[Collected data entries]
━━━

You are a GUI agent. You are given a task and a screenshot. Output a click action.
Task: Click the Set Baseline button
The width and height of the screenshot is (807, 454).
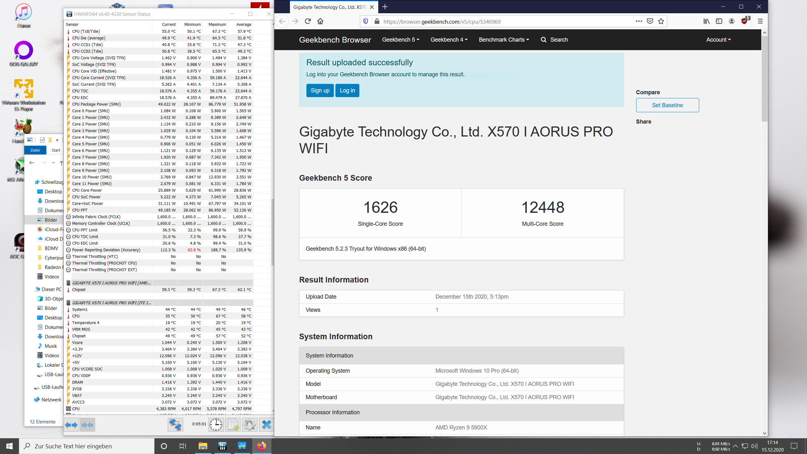[x=667, y=105]
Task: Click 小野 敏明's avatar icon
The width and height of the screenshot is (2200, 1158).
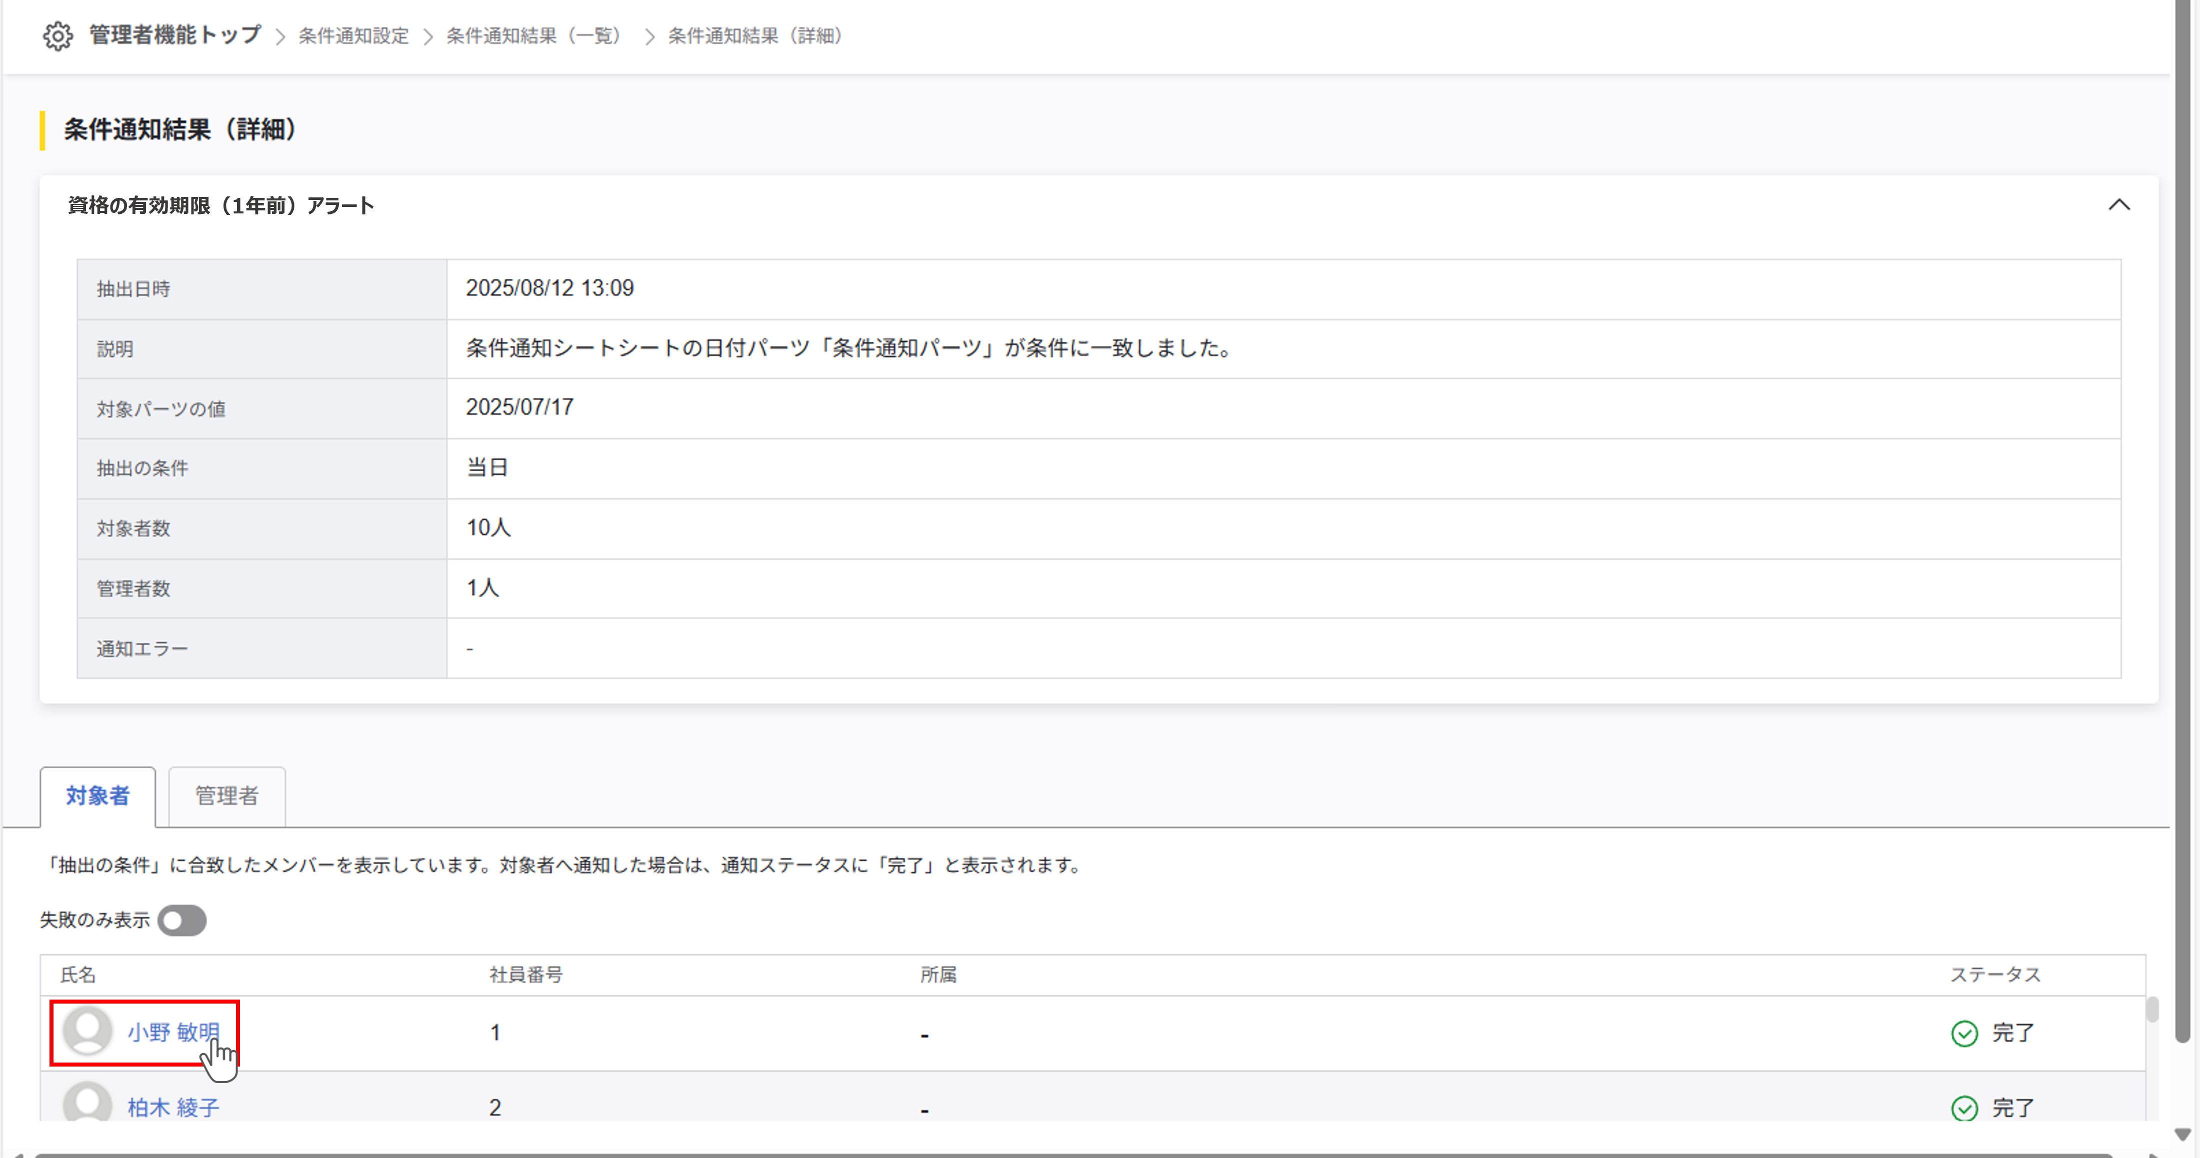Action: click(87, 1031)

━━━

[EXERCISE INSTRUCTIONS]
Copy the data exactly. Pictures do not belong in the copy.

[SOLVED EXERCISE]
You are a GUI agent. You are given a task and a screenshot. Output a click action.
Task: Click the Set Baseline button
The width and height of the screenshot is (807, 454).
[x=667, y=105]
Task: Click 小野 敏明's avatar icon
The width and height of the screenshot is (2200, 1158).
Action: click(87, 1031)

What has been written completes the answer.